Anemia Flashcards
Definition of anemia
Men - < 13. Women - < 12. Pregnancy women - < 11
What does CBC measure
Decreased Hct and Hgb
What does MCV measure
Mean corpuscular volume - measures size of RBC. Normal 80-100
What does MCHC measure
Mean corpuscular hemoglobin concentration - measure how fully the RBC volume is filled with hemoglobin. Normal - 31-36
What does serum ferritin measure
Body’s major iron storage protein and correlates with total body iron stores. Normal 16-300 for men and 4-161 for women. Decreased with iron deficiency anemia
What is TIBC
Total iron binding capacity - Capacity to bind iron calculated from transferrin levels. Normal 250-460. Increased with iron deficiency anemia
What is a reticulocyte count
Immature RBC that are associated with RBC production. Normal 33-137. Decreased in iron deficiency anemia and anemia of chronic disease
Serum iron levels
Plasma iron concentration. Normal 50-175. Decreased in iron deficiency anemia
Types of microcytic anemias
MCV < 80. Iron deficiency anemia and thalassemia
Types of normocytic anemias
MCV 80-100. Anemia of chronic disease. Sickle cell. Acute blood loss. Early iron deficiency anemia
Types of macrocytic anemias
MCV > 100. Vitamin B12 deficiency - pernicious anemia is most common form. Folate deficiency.
Most common causes of microcytic anemias
Men and post-menopausal women from chronic GI blood loss, menstruating women, and children from nutritional deficiencies. May be asymptomatic.
Common symptoms of microcytic anemias
Fatigue, weakness, dyspnea with exertion, and lightheadedness.
Medicine history of microcytic anemias
History of PICA. Medications including antacids, H2 blockers, PPIs, chronic NSAID use, chronic ASA use, use of zinc or manganese supplements.
History of pt with microcytic anemia
History of inflammatory bowel disease or gastric surgery. Family hx of bleeding disorders or colon cancer. Hx of smoking or alcohol intake.
Physical assessment of pt with microcytic anemia
Cannot be reliably diagnosed by clinical presentation. Abnormal physical findings usually found only with severe, chronic anemia.

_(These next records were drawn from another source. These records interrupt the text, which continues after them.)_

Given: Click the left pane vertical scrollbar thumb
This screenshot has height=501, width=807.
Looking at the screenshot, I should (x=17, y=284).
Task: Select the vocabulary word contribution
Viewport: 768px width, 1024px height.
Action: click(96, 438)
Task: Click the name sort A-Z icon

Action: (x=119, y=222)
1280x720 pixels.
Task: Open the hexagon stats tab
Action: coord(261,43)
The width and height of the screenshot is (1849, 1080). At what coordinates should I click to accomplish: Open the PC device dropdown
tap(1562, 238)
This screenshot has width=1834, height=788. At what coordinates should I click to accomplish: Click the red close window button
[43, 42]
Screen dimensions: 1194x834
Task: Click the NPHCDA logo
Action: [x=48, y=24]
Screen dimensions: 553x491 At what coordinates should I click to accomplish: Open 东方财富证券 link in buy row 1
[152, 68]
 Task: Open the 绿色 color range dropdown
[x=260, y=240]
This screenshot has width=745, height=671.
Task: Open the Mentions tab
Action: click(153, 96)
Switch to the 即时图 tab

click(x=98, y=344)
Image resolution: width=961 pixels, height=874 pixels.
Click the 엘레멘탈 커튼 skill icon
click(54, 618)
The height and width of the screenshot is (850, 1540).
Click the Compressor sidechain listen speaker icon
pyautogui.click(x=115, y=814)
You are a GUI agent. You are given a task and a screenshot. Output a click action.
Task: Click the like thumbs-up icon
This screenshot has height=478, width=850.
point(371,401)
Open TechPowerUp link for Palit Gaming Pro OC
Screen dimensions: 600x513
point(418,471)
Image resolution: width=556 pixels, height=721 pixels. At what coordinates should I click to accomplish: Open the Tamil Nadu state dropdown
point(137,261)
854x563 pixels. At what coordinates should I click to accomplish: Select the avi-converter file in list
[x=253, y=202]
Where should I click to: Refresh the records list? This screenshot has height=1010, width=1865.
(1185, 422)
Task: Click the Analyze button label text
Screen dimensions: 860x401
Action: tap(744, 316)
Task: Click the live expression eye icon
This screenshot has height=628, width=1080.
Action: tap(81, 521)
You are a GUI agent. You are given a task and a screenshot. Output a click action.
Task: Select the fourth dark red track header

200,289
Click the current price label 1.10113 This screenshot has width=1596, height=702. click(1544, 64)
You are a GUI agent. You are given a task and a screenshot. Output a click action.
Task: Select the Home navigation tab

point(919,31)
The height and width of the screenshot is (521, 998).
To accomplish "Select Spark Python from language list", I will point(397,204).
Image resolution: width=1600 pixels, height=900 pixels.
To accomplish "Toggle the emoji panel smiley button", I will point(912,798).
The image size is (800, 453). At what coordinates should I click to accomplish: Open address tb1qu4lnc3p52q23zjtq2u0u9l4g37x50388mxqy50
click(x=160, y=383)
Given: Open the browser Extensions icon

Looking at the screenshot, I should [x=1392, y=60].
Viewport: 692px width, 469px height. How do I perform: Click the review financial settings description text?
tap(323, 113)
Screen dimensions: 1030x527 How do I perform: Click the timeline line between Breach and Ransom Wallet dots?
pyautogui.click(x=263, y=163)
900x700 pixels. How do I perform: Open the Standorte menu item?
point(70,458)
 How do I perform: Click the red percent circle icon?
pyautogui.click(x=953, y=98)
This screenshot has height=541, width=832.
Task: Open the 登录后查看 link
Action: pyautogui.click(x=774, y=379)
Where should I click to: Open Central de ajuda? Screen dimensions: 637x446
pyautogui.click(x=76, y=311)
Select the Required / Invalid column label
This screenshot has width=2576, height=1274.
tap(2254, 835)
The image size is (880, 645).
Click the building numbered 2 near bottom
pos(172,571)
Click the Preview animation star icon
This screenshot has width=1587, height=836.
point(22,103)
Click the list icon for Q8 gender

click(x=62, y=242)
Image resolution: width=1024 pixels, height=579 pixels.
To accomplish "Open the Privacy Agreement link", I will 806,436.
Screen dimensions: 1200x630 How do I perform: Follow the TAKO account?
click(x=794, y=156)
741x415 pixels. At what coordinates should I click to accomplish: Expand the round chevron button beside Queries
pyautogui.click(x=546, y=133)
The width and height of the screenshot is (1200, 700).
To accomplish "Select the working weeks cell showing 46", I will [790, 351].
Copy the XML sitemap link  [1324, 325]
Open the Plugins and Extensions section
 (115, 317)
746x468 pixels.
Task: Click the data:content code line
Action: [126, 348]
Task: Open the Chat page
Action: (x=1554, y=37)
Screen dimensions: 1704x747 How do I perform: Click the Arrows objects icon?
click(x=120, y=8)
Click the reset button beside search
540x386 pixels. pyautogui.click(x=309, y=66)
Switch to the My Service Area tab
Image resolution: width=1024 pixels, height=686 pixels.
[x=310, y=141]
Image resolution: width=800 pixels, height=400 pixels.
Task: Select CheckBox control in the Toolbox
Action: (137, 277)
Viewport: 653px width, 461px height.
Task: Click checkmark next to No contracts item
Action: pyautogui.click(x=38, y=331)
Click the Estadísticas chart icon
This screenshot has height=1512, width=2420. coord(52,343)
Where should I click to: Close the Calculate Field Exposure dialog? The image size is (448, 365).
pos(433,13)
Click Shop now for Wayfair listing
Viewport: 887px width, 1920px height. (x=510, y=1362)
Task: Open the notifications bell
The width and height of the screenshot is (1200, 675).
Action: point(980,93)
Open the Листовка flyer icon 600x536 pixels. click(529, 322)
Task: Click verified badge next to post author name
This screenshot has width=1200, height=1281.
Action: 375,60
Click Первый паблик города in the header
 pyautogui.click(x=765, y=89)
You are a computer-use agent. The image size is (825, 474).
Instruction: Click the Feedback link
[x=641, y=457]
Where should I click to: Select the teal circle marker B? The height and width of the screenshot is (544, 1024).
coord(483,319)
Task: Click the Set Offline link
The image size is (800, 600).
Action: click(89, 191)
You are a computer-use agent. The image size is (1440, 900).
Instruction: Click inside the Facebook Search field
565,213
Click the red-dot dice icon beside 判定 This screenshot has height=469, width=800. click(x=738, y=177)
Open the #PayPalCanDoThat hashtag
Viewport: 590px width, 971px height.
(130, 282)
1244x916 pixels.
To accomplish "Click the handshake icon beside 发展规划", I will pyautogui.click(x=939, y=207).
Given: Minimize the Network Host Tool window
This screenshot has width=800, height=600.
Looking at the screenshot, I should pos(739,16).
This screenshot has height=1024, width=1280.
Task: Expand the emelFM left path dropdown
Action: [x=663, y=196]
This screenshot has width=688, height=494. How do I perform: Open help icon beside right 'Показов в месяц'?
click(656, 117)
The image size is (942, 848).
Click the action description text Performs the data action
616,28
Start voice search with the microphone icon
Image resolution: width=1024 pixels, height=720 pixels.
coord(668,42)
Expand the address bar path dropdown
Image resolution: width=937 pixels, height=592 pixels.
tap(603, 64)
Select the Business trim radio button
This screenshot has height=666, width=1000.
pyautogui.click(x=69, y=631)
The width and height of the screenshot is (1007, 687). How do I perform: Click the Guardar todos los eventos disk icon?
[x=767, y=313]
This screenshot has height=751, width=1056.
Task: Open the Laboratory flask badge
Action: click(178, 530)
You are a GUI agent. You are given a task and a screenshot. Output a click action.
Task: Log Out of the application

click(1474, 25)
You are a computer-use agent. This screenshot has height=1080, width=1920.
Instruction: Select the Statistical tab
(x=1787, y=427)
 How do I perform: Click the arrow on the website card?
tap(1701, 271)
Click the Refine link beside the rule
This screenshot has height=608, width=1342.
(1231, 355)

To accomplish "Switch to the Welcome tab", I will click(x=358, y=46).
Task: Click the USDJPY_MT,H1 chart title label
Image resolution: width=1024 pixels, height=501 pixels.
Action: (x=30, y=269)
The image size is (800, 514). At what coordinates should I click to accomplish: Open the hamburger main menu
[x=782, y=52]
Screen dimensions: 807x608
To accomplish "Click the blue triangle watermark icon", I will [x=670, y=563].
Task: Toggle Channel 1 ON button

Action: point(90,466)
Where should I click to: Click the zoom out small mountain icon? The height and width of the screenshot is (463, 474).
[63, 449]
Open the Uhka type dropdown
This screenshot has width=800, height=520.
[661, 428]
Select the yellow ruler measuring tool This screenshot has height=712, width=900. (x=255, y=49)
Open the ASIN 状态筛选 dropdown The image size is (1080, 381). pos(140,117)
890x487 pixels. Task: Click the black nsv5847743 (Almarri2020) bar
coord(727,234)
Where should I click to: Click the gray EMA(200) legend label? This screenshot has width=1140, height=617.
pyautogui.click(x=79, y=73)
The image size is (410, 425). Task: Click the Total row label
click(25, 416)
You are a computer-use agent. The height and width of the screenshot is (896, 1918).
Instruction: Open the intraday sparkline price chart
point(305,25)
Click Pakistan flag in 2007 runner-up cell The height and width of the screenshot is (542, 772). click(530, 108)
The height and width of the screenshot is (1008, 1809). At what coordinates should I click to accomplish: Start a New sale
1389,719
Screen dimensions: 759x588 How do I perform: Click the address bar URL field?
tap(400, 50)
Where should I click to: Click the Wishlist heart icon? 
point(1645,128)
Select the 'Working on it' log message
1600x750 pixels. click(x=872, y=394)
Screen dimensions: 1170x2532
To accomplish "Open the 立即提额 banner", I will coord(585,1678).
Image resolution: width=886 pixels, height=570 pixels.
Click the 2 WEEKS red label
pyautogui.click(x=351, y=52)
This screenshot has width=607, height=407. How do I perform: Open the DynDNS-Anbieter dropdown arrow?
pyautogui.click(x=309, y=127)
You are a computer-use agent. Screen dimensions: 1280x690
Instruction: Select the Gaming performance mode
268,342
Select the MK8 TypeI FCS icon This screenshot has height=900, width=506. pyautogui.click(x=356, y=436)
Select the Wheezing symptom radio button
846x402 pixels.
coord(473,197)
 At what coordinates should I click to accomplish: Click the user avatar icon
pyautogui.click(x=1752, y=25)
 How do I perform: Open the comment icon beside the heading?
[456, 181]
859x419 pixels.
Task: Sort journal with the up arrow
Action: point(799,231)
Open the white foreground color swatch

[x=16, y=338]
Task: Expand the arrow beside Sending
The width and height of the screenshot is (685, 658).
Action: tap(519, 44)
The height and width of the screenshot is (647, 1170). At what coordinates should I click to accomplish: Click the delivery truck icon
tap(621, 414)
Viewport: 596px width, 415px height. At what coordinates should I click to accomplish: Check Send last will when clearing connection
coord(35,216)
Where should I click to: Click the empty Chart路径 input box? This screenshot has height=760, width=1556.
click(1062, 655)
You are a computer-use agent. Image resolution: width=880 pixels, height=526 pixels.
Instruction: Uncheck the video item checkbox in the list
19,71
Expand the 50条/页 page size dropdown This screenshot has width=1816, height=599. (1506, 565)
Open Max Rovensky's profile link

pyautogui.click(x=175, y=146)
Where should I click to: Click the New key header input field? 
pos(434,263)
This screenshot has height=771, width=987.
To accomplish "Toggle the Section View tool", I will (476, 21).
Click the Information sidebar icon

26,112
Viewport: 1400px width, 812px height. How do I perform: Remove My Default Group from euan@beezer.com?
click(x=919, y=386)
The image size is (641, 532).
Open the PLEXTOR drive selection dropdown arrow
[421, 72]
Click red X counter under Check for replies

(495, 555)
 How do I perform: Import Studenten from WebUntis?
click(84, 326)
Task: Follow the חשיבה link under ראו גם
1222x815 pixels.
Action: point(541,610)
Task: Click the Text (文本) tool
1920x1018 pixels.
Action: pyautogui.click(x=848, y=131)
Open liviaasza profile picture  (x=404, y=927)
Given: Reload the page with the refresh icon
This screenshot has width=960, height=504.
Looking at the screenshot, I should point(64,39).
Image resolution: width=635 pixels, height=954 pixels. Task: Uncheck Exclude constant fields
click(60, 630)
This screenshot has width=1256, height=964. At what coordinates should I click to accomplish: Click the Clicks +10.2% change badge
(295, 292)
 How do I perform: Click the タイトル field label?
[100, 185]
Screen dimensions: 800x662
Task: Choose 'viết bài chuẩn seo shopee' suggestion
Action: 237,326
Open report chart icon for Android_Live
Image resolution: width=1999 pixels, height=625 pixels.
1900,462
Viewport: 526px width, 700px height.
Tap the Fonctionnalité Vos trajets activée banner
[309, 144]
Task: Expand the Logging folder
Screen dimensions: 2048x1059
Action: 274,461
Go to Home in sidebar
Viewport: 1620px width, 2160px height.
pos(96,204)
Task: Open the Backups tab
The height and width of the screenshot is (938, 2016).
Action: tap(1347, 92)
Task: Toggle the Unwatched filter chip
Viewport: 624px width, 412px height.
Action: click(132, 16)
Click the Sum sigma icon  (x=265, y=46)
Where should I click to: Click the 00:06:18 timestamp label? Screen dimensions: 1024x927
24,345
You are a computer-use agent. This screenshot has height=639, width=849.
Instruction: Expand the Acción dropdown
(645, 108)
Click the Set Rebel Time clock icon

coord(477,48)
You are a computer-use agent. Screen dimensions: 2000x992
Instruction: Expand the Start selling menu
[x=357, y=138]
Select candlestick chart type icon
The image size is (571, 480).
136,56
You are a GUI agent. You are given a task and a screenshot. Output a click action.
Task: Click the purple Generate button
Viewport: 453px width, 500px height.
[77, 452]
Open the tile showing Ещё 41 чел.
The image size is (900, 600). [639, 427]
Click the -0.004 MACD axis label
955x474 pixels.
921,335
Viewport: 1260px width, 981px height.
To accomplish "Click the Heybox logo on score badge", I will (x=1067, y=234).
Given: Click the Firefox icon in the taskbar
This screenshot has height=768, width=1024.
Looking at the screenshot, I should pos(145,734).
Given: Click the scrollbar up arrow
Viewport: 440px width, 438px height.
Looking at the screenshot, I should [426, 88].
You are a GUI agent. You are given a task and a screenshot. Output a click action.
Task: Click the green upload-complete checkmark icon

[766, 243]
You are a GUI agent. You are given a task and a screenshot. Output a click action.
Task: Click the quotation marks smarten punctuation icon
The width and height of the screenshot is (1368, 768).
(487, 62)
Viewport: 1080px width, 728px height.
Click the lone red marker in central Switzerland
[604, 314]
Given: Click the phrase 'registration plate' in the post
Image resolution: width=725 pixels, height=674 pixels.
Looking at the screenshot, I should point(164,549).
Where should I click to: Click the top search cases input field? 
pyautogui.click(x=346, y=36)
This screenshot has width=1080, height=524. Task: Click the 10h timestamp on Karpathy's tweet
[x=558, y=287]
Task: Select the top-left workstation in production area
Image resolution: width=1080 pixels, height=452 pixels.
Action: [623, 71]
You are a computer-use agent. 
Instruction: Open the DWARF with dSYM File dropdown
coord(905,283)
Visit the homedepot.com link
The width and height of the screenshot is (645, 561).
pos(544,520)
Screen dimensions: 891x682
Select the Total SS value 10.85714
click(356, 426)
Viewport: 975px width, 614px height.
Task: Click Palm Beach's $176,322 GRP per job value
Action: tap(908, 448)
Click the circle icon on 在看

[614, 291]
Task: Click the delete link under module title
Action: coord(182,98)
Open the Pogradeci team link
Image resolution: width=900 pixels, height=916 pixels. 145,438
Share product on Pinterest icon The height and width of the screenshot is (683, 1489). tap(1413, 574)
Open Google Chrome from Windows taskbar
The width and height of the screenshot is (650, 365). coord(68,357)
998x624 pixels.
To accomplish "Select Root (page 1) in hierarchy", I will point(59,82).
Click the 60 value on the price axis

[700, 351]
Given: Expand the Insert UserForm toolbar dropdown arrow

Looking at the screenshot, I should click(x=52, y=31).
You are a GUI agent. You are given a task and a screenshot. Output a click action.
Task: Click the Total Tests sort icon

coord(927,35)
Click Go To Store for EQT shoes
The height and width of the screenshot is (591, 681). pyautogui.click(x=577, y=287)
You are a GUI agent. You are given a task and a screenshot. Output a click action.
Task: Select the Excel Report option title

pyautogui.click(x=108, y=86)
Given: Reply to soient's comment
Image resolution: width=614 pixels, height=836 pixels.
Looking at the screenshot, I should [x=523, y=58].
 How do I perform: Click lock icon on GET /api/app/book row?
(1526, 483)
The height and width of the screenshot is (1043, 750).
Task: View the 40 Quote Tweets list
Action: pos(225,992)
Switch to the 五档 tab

Pallor and poor cap refill, pale conjunctiva, angular stomatitis, atrophic glossitis, tachycardia, spoon-shaped nails, pale palmar creases, brittle nails, cold hands and feet.
Differentials of microcytic anemia
Thalassemia. Lead poisoning. Anemia of chronic disease
Diagnostics with microcytic anemia
Low H&H, low MCV & MCHC, low serum ferritin (most specific and one of first indices to change), high TIBC, low serum iron
Treatment of microcytic anemia
Identify and treat cause. Increase dietary iron. Oral iron supplement. Typical dosing 50-100 mg TID. Normal Hgb usually achieved in 2 months unless continued blood loss. Continue iron therapy for 6 months in severe deficiency. Recheck retic count in approximately 2 wks.
Education of microcytic anemia
Keep out of reach of children. GI upset. Take 2 hr apart from meals, antacids, calcium supplements, fluroquinolones, penicillins, tetracycline, thyroid meds. Increased absorption with vitamin C
Thalassemia
Hereditary. Characterized by reduction in synthesis of Hgb chains. Most common in Asian, African, and Mediterranean descents. If 2 of 4 alpha genes affected - alpha thalassemia minor. If homozygous for defective B chain - B thalassemia intermedia or major. Intermedia or major are move severe and diagnosed within first few yrs of life.
Milder forms of thalassemia and iron deficiency anemia
Must differentiate because treatment with iron in thalassemia can result in iron overload and lead to life limiting organ damage. Minor thalassemia pt will not respond to iron therapy and will have normal iron studies.
History, physical, and management of thalassemia
Most often found by accident. Physical unremarkable. Management - none other than education. Offer genetic counseling.